• WORK TASK:
Every line from the one that contains "You are a computer-use agent. This" to the end of the records must be restated word for word. No other line belongs in the answer.

• PROVIDED MATERIAL:
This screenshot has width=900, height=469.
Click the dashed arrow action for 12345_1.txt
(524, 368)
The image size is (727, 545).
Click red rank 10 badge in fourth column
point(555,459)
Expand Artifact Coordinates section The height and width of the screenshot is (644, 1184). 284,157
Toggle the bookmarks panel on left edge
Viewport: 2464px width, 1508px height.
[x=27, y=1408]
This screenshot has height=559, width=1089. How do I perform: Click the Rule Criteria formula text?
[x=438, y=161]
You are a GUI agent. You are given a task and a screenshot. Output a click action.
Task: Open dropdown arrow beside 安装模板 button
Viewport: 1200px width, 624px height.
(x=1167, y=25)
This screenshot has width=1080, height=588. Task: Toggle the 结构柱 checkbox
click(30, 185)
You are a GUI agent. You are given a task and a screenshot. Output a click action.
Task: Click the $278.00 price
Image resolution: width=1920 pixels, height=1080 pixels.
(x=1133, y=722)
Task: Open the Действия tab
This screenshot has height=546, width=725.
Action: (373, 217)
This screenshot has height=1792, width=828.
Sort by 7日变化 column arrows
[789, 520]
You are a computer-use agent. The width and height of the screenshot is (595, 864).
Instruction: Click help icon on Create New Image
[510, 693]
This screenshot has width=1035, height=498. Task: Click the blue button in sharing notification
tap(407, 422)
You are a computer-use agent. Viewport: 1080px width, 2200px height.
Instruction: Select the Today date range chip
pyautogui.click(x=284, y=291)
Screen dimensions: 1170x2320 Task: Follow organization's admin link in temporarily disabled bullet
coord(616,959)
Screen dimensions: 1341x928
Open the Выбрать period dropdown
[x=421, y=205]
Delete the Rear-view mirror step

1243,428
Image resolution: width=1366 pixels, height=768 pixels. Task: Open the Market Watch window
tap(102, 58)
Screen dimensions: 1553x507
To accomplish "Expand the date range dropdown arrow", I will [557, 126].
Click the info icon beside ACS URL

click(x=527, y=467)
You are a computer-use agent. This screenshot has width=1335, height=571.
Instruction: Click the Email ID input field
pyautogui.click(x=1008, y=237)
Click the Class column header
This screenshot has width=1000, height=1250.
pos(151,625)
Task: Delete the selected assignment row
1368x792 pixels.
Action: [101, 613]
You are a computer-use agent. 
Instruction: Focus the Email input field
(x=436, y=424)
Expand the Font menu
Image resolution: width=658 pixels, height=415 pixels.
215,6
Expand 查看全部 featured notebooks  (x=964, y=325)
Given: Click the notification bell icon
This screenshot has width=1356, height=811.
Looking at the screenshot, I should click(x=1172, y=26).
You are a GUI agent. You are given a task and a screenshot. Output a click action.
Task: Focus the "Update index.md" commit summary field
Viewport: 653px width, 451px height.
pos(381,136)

• COMPLETED TASK:
You are a computer-use agent. This screenshot has width=1335, height=571.
Instruction: Click the Email ID input field
pyautogui.click(x=1008, y=237)
Click the Class column header
This screenshot has width=1000, height=1250.
pos(151,625)
Task: Delete the selected assignment row
1368x792 pixels.
Action: [101, 613]
You are a computer-use agent. 
Instruction: Focus the Email input field
(x=436, y=424)
Expand the Font menu
Image resolution: width=658 pixels, height=415 pixels.
215,6
Expand 查看全部 featured notebooks  (x=964, y=325)
Given: Click the notification bell icon
This screenshot has width=1356, height=811.
Looking at the screenshot, I should click(x=1172, y=26).
You are a GUI agent. You are given a task and a screenshot. Output a click action.
Task: Focus the "Update index.md" commit summary field
Viewport: 653px width, 451px height.
pos(381,136)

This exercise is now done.